**Given exercise**
Reproduce each of the following items line for line, unchanged.

**Data for the task**

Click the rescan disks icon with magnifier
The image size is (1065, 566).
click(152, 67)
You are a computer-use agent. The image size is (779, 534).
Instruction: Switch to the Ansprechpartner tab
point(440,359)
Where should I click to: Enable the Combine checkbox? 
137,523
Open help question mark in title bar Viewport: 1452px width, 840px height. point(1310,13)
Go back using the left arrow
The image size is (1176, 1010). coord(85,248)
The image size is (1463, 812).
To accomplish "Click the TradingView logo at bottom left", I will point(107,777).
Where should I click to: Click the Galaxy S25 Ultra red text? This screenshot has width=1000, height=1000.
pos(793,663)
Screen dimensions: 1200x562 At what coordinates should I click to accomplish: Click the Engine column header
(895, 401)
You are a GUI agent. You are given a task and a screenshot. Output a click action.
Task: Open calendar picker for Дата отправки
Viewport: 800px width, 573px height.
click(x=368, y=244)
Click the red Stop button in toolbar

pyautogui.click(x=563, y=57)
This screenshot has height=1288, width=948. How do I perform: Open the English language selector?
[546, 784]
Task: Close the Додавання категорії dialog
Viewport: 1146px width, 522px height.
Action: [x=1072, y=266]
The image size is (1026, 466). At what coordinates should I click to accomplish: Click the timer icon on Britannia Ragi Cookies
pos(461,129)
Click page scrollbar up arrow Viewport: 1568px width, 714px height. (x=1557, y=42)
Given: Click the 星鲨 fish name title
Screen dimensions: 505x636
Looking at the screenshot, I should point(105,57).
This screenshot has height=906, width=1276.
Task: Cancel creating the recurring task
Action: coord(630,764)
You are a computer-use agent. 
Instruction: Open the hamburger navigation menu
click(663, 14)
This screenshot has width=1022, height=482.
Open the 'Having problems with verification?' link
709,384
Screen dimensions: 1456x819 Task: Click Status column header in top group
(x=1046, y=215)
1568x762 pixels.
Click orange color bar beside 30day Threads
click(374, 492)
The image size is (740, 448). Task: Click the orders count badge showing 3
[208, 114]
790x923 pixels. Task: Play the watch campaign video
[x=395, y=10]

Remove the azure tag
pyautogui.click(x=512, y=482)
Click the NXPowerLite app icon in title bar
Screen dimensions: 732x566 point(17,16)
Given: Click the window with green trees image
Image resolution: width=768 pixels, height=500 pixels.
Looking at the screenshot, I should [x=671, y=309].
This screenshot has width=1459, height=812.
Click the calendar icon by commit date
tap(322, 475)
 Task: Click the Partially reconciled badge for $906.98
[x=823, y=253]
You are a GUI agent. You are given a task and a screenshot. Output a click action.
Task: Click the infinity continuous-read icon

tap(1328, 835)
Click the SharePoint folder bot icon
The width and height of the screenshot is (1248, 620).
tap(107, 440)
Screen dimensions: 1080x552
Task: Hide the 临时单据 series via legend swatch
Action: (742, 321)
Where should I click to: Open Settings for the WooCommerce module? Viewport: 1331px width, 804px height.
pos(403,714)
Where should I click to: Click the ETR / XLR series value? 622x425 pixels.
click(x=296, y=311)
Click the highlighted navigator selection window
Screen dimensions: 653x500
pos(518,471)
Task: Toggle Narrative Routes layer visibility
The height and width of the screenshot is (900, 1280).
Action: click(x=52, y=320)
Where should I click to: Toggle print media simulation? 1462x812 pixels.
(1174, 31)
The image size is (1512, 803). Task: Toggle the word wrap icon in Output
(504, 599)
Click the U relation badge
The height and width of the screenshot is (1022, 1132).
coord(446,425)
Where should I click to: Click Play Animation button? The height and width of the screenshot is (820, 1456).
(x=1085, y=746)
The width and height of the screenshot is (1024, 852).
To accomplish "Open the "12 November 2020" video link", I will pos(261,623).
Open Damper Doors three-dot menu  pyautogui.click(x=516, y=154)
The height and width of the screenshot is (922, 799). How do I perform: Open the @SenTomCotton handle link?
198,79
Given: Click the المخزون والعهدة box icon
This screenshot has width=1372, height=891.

**Result**
Click the rescan disks icon with magnifier
The image size is (1065, 566).
click(152, 67)
You are a computer-use agent. The image size is (779, 534).
Instruction: Switch to the Ansprechpartner tab
point(440,359)
Where should I click to: Enable the Combine checkbox? 
137,523
Open help question mark in title bar Viewport: 1452px width, 840px height. point(1310,13)
Go back using the left arrow
The image size is (1176, 1010). coord(85,248)
The image size is (1463, 812).
To accomplish "Click the TradingView logo at bottom left", I will point(107,777).
Where should I click to: Click the Galaxy S25 Ultra red text? This screenshot has width=1000, height=1000.
pos(793,663)
Screen dimensions: 1200x562 At what coordinates should I click to accomplish: Click the Engine column header
(895, 401)
You are a GUI agent. You are given a task and a screenshot. Output a click action.
Task: Open calendar picker for Дата отправки
Viewport: 800px width, 573px height.
click(x=368, y=244)
Click the red Stop button in toolbar

pyautogui.click(x=563, y=57)
This screenshot has height=1288, width=948. How do I perform: Open the English language selector?
[546, 784]
Task: Close the Додавання категорії dialog
Viewport: 1146px width, 522px height.
Action: [x=1072, y=266]
The image size is (1026, 466). At what coordinates should I click to accomplish: Click the timer icon on Britannia Ragi Cookies
pos(461,129)
Click page scrollbar up arrow Viewport: 1568px width, 714px height. (x=1557, y=42)
Given: Click the 星鲨 fish name title
Screen dimensions: 505x636
Looking at the screenshot, I should point(105,57).
This screenshot has height=906, width=1276.
Task: Cancel creating the recurring task
Action: coord(630,764)
You are a computer-use agent. 
Instruction: Open the hamburger navigation menu
click(663, 14)
This screenshot has width=1022, height=482.
Open the 'Having problems with verification?' link
709,384
Screen dimensions: 1456x819 Task: Click Status column header in top group
(x=1046, y=215)
1568x762 pixels.
Click orange color bar beside 30day Threads
click(374, 492)
The image size is (740, 448). Task: Click the orders count badge showing 3
[208, 114]
790x923 pixels. Task: Play the watch campaign video
[x=395, y=10]

Remove the azure tag
pyautogui.click(x=512, y=482)
Click the NXPowerLite app icon in title bar
Screen dimensions: 732x566 point(17,16)
Given: Click the window with green trees image
Image resolution: width=768 pixels, height=500 pixels.
Looking at the screenshot, I should [x=671, y=309].
This screenshot has width=1459, height=812.
Click the calendar icon by commit date
tap(322, 475)
 Task: Click the Partially reconciled badge for $906.98
[x=823, y=253]
You are a GUI agent. You are given a task and a screenshot. Output a click action.
Task: Click the infinity continuous-read icon

tap(1328, 835)
Click the SharePoint folder bot icon
The width and height of the screenshot is (1248, 620).
tap(107, 440)
Screen dimensions: 1080x552
Task: Hide the 临时单据 series via legend swatch
Action: (742, 321)
Where should I click to: Open Settings for the WooCommerce module? Viewport: 1331px width, 804px height.
pos(403,714)
Where should I click to: Click the ETR / XLR series value? 622x425 pixels.
click(x=296, y=311)
Click the highlighted navigator selection window
Screen dimensions: 653x500
pos(518,471)
Task: Toggle Narrative Routes layer visibility
The height and width of the screenshot is (900, 1280).
Action: click(x=52, y=320)
Where should I click to: Toggle print media simulation? 1462x812 pixels.
(1174, 31)
The image size is (1512, 803). Task: Toggle the word wrap icon in Output
(504, 599)
Click the U relation badge
The height and width of the screenshot is (1022, 1132).
coord(446,425)
Where should I click to: Click Play Animation button? The height and width of the screenshot is (820, 1456).
(x=1085, y=746)
The width and height of the screenshot is (1024, 852).
To accomplish "Open the "12 November 2020" video link", I will pos(261,623).
Open Damper Doors three-dot menu  pyautogui.click(x=516, y=154)
The height and width of the screenshot is (922, 799). How do I perform: Open the @SenTomCotton handle link?
198,79
Given: Click the المخزون والعهدة box icon
This screenshot has width=1372, height=891.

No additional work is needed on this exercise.